あとは、離乳食とは関係ありませんが、もうひとつ、情緒の安定に大切なことは、必要もないのに、抱いたりさわったりしないことです。上の子ができると、とくに女の子は、赤ちゃんをさわったり、抱いたりしたがります。これを赤ちゃんがいやがると、ストレスになります。赤ちゃんの顔をみて、いやな顔をしているかどうか見て判断してください。これも、個人差があり、平気な子もいます。できれば、生まれてから、6か月頃まで、上の子にさわらせないことです。このことは、ほとんど知られていません。

第三に、早期離乳は母親を楽にします。6か月になって1日3食で、母乳またはミルク2回だと夜はぐっすり眠り、食事も親とほとんど同じなら手間がかからず、母親を悩ます時間が少なくなります。ここで注意したいことは、母乳は、あくまで食事の一部で、泣いたり、眠い時に与えないことです。この時期、お腹が空いていたら、離乳食を与えます。人見知り前の卒乳は、比較的楽にすみます。食事の一部としてだけ与えていれば、すぐあきらめてくれます。
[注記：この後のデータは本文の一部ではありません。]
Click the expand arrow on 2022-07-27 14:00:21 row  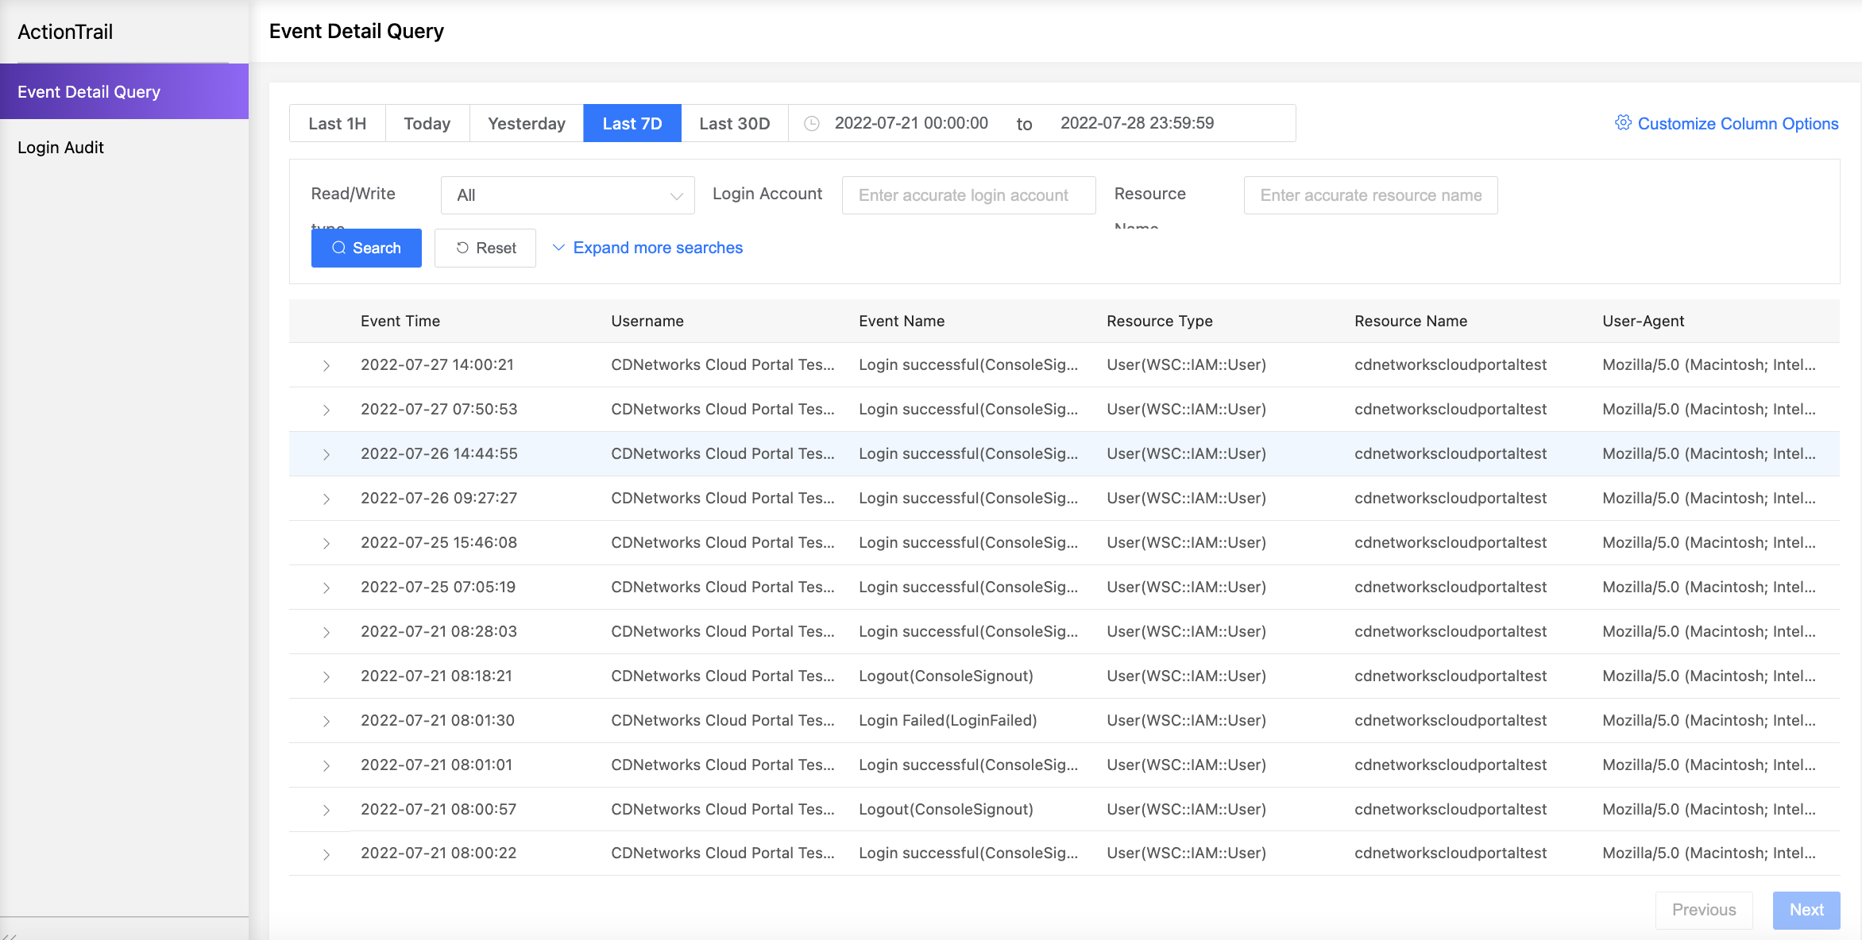coord(325,364)
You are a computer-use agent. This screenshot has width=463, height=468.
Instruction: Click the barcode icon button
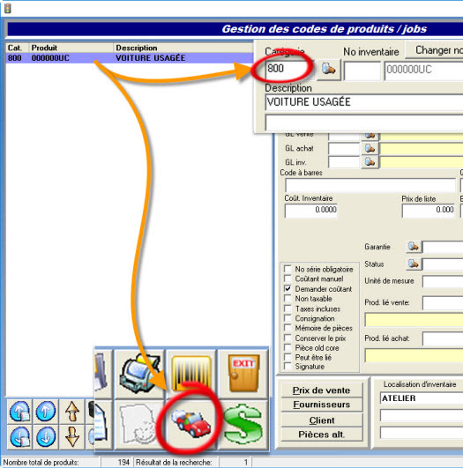pos(191,374)
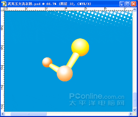
Task: Click the horizontal scrollbar left arrow
Action: click(x=3, y=114)
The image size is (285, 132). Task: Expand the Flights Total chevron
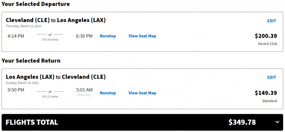tap(277, 122)
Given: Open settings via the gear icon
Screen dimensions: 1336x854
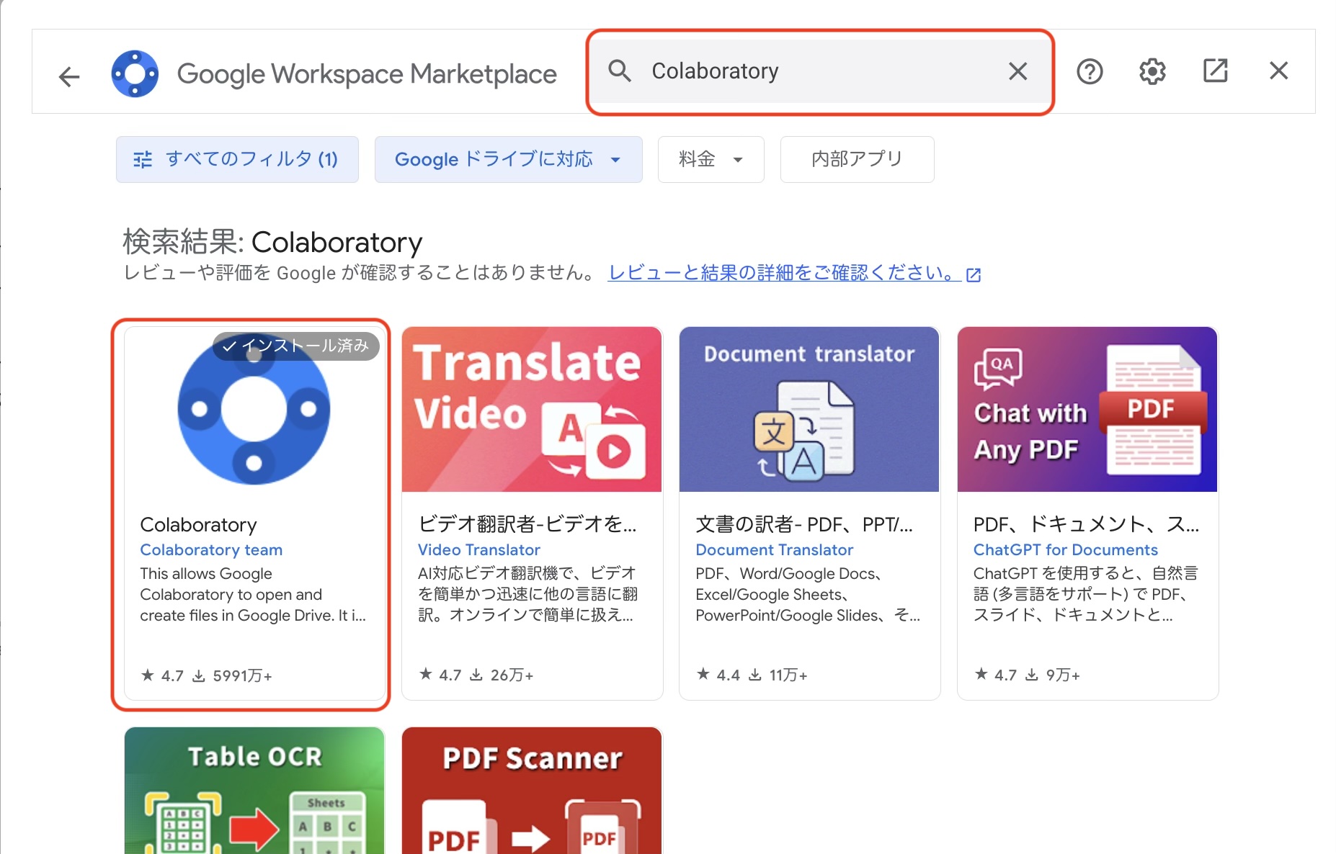Looking at the screenshot, I should (x=1152, y=71).
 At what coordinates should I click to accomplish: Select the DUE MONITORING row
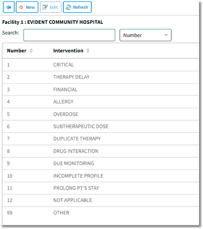101,163
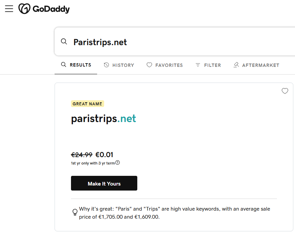Image resolution: width=295 pixels, height=232 pixels.
Task: Click the "Why it's great" description text
Action: (x=174, y=213)
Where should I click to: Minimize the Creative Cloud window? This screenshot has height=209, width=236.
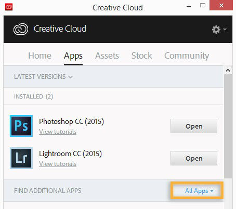[189, 7]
 第四に、食欲に忠実に振る舞うことによって、自然界の動物たちと同じようにお腹がすいたら食べ、一杯になったらやめるという身体の働き(摂食中枢と満腹中枢の働き)を充分に働かせると、決してやせすぎにも太りすぎにもならないし、うまく大人になるまでそれが持続すれば、肥満症にならないで済み、いろいろな病気の危険率が減少します。乳幼児の食事の基本は、お子様ランチで、これをどの順番で食べてもよいのです。デザートから食べて、次はおかずで、最後にご飯やパンを食べたりします。好きに食べてよいのです。

第五に、食べることに関心を持ちすぎても、無関心でも困るのです。自然に食べることを身につければ、今のこどもの間で問題になっていることの幾つかは解決します。噛まない子、歯が弱くなること。肥満症、拒食症など食べることの異常ややせている為もあって目立つ胸郭の異常、高脂血症のような食生活から来る病気などです。食事に関してのしつけは、3歳過ぎてからにして下さい。

◇大切なことは、赤ちゃんが主人公だということです。
 「まだ早すぎる」という医者も多いですが、「早いか遅いか」を決めるのは赤ちゃんだということです。赤ちゃんは、ひとりひとりちがいます。
赤ちゃんが、自分の意志表示ができ、舌で押し出すとか、顔を横に向けるなどができれば、離乳食を始めましょう。あげて見て、よろこぶならどんどん進め、よろこばない時はよろこぶまで待つのです。離乳の時期を決めるのは、赤ちゃん自身で、医者でも母親でも栄養士でもないのです。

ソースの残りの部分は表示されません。